While I won’t give the ending away, I will admit that things work out for all main characters. Traditional, mainstream cinema typically follows the Aristotelian principle of catharsis: after a film ends, the audience is purged of emotions — “emotionally spent,” Walter Kaufman suggests — thereby placated and ready to rejoin the world outside the theater. Aristotle, of course, was discussing tragedy, but Marxist theory has expanded from the idea of catharsis to a rejection of the emotional satisfaction elicited by mainstream film narratives (and institutionalized by the Hollywood happy ending), which benumbs the populace, removes desire for change, and re-inscribes a certain ideology.

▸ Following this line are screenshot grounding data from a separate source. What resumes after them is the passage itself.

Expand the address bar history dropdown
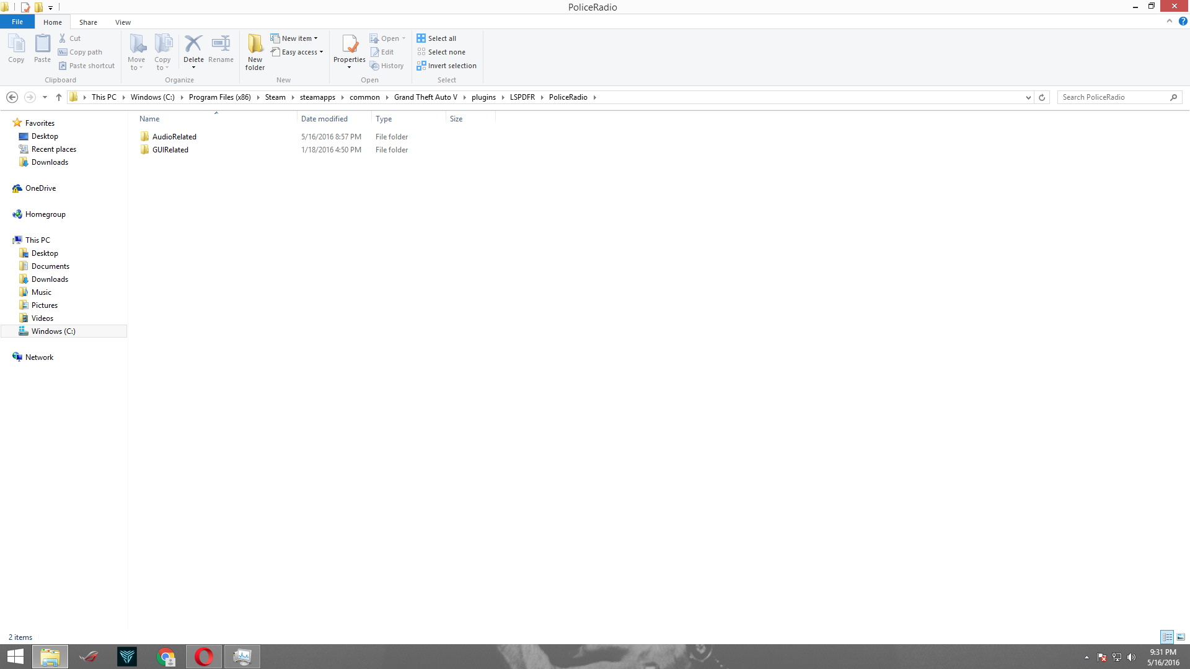This screenshot has height=669, width=1190. coord(1028,97)
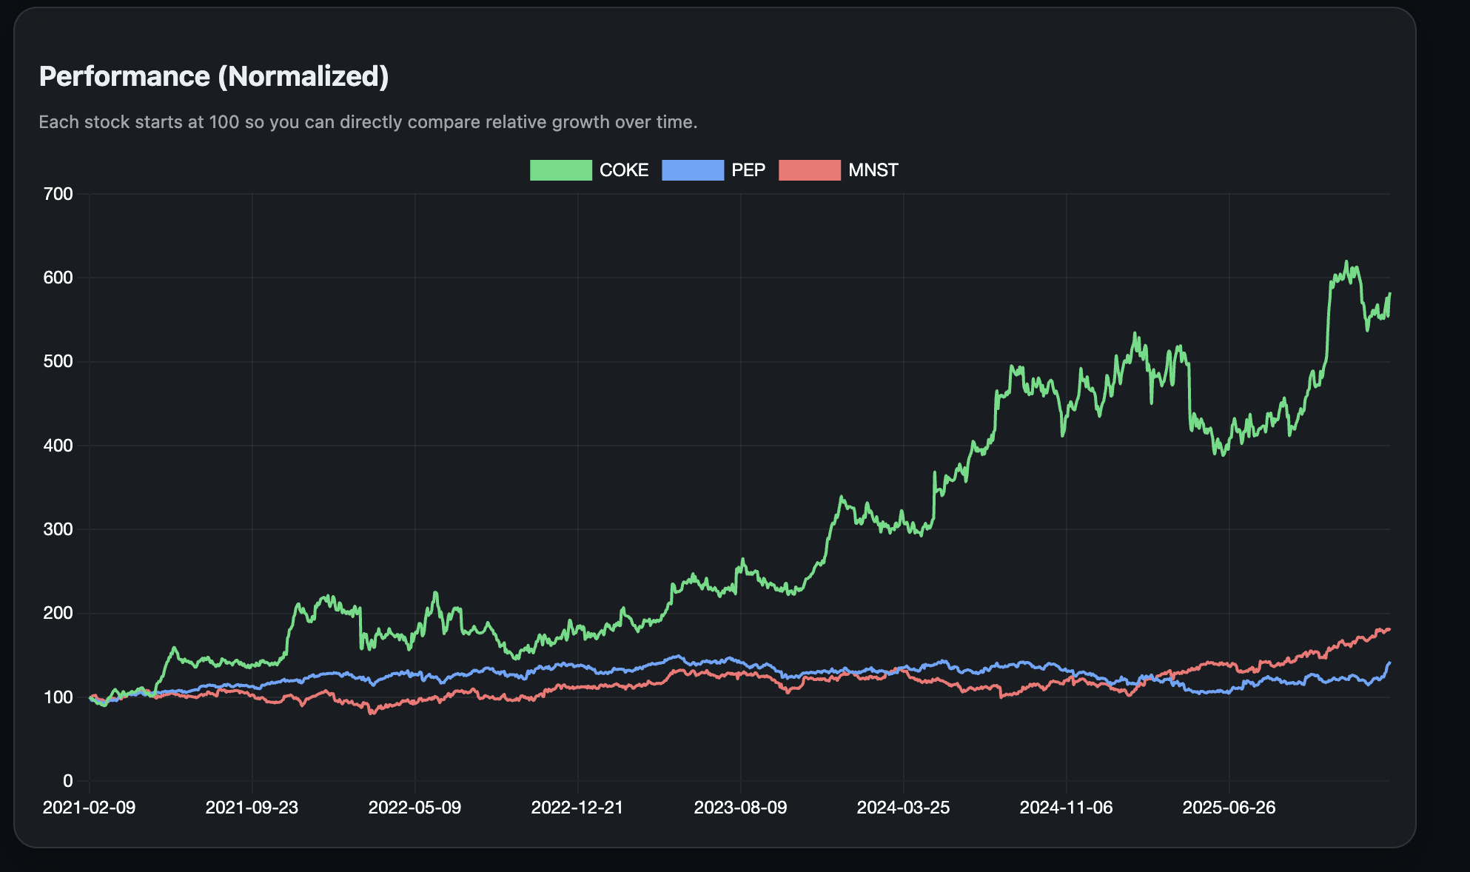Click the 400 y-axis label
This screenshot has height=872, width=1470.
(x=58, y=446)
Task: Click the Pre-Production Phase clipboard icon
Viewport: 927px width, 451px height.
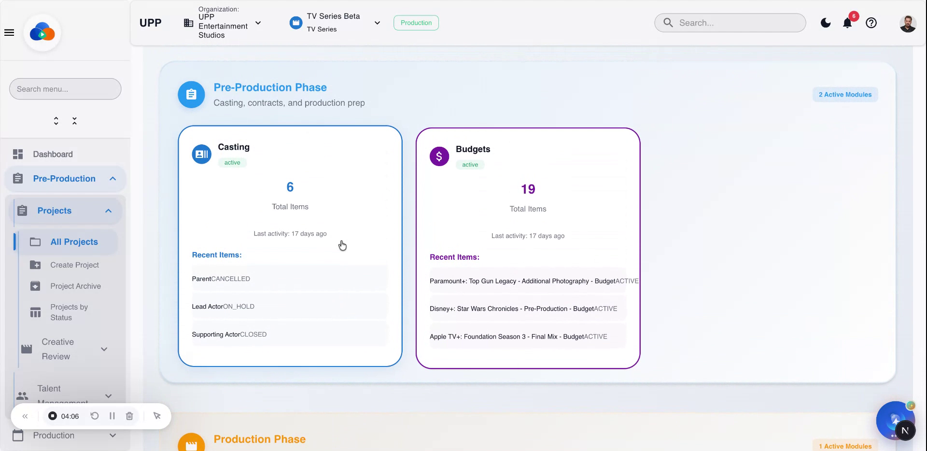Action: tap(191, 95)
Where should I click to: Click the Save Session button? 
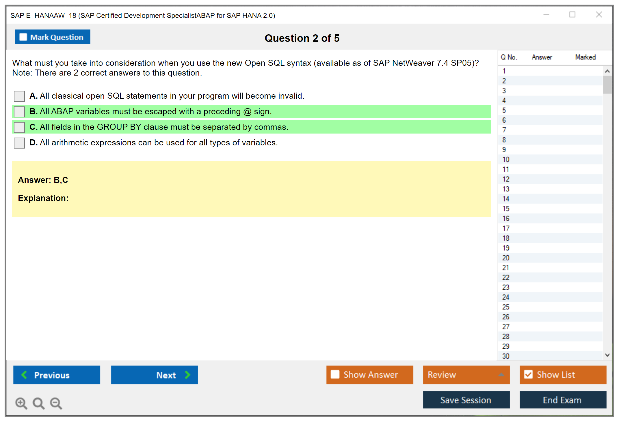[x=466, y=400]
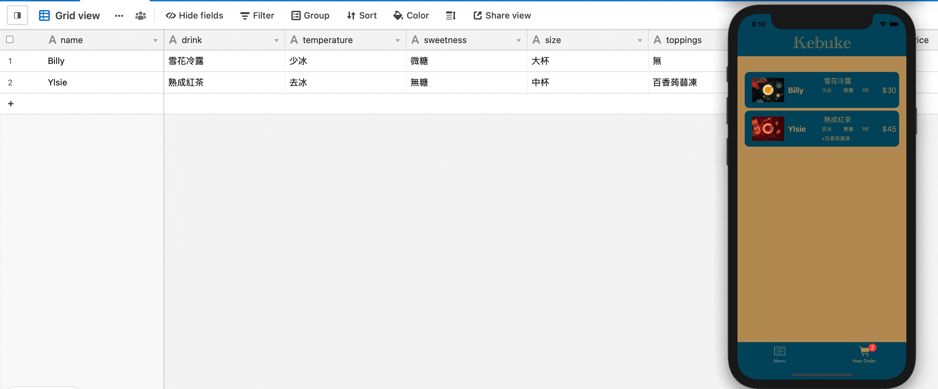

Considering the political subtext of Le Havre, Kaurismäki’s extreme happy ending warrants consideration, as its effect does not entirely placate the audience. Kaurismäki offers his comedies’ endings with a twinkle in his eye, like a used car salesman handing over the keys to a “like new” vehicle whose true mileage is three times what’s reported. Something mischievous is afoot. Le Havre satisfies the immediate need for a tidy package, but only temporarily: the truth is, given all that we know we’ve moved past the possibility of a happy ending. What Kaurismäki suggests is a comic parody of one; and while initially appealing, upon further reflection it is as laughable as the feel-good Christmas scene that closes The Night of the Hunter. If this isn’t parody, it is a regressive “white savior” narrative, which is as problematic as it is unsatisfying on a greater scale (France still doesn’t know how to “solve” the migrant problem).

So what is the overall effect of Le Havre? Despite the reality of the migrant crisis, the film is still a comedy, and few moviegoers are deeply shaken by the time the credits roll. Without getting into a discussion of intentionality, it’s worth mentioning that Kaurismäki does reopen the debate about the situation, which has been largely absent from the news since 2009. In addition, he inspires us to ask what we really want from a film, and if being comfortable is good enough.